Inactive endosialidase-based detection of bacterial and oncofetal polysialic acid

Polysialic acid is a carbohydrate polymer which consist of N-acetylneuraminic acid units joined by alpha2,8-linkages. It is developmentally regulated and has an important role during normal neuronal development. In adults, it participates in complex neurological processes, such as memory, neural plasticity, tumor cell growth and metastasis. Polysialic acid also constitutes the capsule of some meningitis and sepsis-causing bacteria, such as Escherichia coli K1, group B meningococci, Mannheimia haemolytica A2 and Moraxella nonliquefaciens. Polysialic acid is poorly immunogenic; therefore high affinity antibodies against it are difficult to prepare, thus specific and fast detection methods are needed. Endosialidase is an enzyme derived from the E. coli K1 bacteriophage, which specifically recognizes and degrades polysialic acid.
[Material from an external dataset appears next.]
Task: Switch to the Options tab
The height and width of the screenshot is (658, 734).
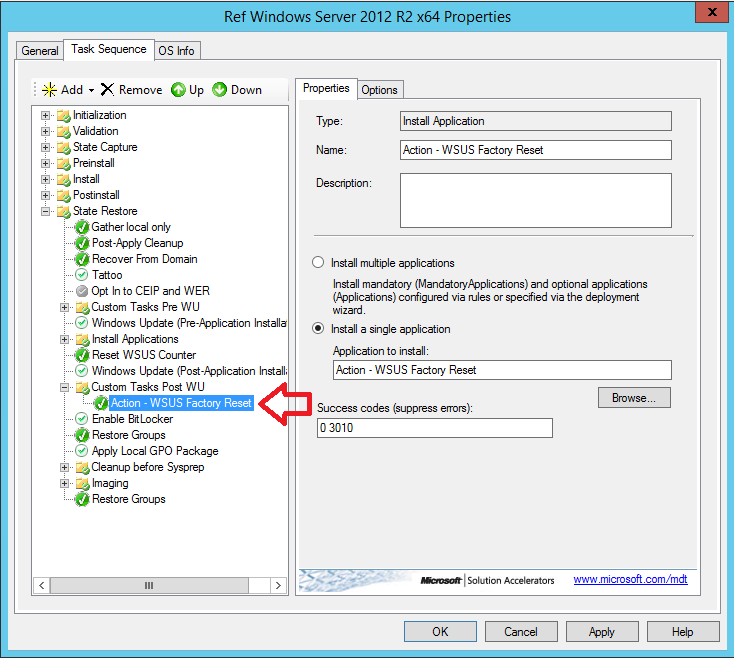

In this study, a novel detection method for polysialic acid was developed based on a fusion protein of inactive endosialidase and the green fluorescent protein. It utilizes the ability of the mutant, inactive endosialidase to bind but not cleave polysialic acid. Sequencing of the endosialidase gene revealed that amino acid substitutions near the active site of the enzyme differentiate the active and inactive forms of the enzyme. The fusion protein was applied for the detection of polysialic acid in bacteria and neuroblastoma. The results indicate that the fusion protein is a fast, sensitive and specific reagent for the detection of polysialic acid. The use of an inactive enzyme as a specific molecular tool for the detection of its substrate represents an approach which could potentially find wide applicability in the specific detection of diverse macromolecules.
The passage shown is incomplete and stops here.